--- EXERCISE OBJECTIVE ---
Can you copy out the listing below word for word, from the first line to the last?

DATA ROWS start

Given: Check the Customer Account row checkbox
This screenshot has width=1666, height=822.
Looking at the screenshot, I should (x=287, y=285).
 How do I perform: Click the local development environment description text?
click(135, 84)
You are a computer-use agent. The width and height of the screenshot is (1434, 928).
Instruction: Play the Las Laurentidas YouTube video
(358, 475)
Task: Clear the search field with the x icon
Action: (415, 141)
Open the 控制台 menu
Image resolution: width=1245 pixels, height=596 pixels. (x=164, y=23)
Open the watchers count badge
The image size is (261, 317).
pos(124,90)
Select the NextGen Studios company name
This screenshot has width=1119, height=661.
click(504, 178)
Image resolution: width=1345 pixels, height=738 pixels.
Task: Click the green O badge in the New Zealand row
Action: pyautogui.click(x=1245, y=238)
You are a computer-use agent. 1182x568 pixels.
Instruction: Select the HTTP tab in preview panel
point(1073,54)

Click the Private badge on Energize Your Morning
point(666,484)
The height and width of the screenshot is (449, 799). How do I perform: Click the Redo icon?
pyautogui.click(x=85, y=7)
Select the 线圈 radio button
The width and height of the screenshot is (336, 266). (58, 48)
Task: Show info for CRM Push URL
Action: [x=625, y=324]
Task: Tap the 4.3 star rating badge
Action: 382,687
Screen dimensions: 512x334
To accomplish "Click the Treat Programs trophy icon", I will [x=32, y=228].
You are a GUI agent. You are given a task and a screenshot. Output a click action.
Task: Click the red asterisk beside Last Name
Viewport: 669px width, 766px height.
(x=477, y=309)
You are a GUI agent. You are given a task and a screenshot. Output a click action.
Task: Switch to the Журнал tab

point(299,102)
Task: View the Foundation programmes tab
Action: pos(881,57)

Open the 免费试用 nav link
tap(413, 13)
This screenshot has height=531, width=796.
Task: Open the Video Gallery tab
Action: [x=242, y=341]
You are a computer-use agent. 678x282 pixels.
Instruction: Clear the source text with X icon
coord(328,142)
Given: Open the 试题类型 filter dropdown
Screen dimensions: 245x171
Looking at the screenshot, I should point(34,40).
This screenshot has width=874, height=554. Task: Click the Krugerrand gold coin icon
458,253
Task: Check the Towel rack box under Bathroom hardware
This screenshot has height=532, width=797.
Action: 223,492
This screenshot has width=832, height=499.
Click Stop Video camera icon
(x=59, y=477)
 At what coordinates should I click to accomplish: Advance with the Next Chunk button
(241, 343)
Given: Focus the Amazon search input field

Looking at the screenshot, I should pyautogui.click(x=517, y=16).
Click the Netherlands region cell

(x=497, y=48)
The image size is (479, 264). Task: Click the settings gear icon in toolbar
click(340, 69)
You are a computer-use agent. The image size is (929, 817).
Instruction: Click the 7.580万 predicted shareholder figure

DATA ROWS end

--- ANSWER FOR THIS EXERCISE ---
Given: Check the Customer Account row checkbox
This screenshot has width=1666, height=822.
Looking at the screenshot, I should (x=287, y=285).
 How do I perform: Click the local development environment description text?
click(135, 84)
You are a computer-use agent. The width and height of the screenshot is (1434, 928).
Instruction: Play the Las Laurentidas YouTube video
(358, 475)
Task: Clear the search field with the x icon
Action: (415, 141)
Open the 控制台 menu
Image resolution: width=1245 pixels, height=596 pixels. (x=164, y=23)
Open the watchers count badge
The image size is (261, 317).
pos(124,90)
Select the NextGen Studios company name
This screenshot has width=1119, height=661.
click(504, 178)
Image resolution: width=1345 pixels, height=738 pixels.
Task: Click the green O badge in the New Zealand row
Action: pyautogui.click(x=1245, y=238)
You are a computer-use agent. 1182x568 pixels.
Instruction: Select the HTTP tab in preview panel
point(1073,54)

Click the Private badge on Energize Your Morning
point(666,484)
The height and width of the screenshot is (449, 799). How do I perform: Click the Redo icon?
pyautogui.click(x=85, y=7)
Select the 线圈 radio button
The width and height of the screenshot is (336, 266). (58, 48)
Task: Show info for CRM Push URL
Action: [x=625, y=324]
Task: Tap the 4.3 star rating badge
Action: 382,687
Screen dimensions: 512x334
To accomplish "Click the Treat Programs trophy icon", I will [x=32, y=228].
You are a GUI agent. You are given a task and a screenshot. Output a click action.
Task: Click the red asterisk beside Last Name
Viewport: 669px width, 766px height.
(x=477, y=309)
You are a GUI agent. You are given a task and a screenshot. Output a click action.
Task: Switch to the Журнал tab

point(299,102)
Task: View the Foundation programmes tab
Action: pos(881,57)

Open the 免费试用 nav link
tap(413, 13)
This screenshot has height=531, width=796.
Task: Open the Video Gallery tab
Action: [x=242, y=341]
You are a computer-use agent. 678x282 pixels.
Instruction: Clear the source text with X icon
coord(328,142)
Given: Open the 试题类型 filter dropdown
Screen dimensions: 245x171
Looking at the screenshot, I should point(34,40).
This screenshot has width=874, height=554. Task: Click the Krugerrand gold coin icon
458,253
Task: Check the Towel rack box under Bathroom hardware
This screenshot has height=532, width=797.
Action: 223,492
This screenshot has width=832, height=499.
Click Stop Video camera icon
(x=59, y=477)
 At what coordinates should I click to accomplish: Advance with the Next Chunk button
(241, 343)
Given: Focus the Amazon search input field

Looking at the screenshot, I should pyautogui.click(x=517, y=16).
Click the Netherlands region cell

(x=497, y=48)
The image size is (479, 264). Task: Click the settings gear icon in toolbar
click(340, 69)
You are a computer-use agent. The image size is (929, 817).
Instruction: Click the 7.580万 predicted shareholder figure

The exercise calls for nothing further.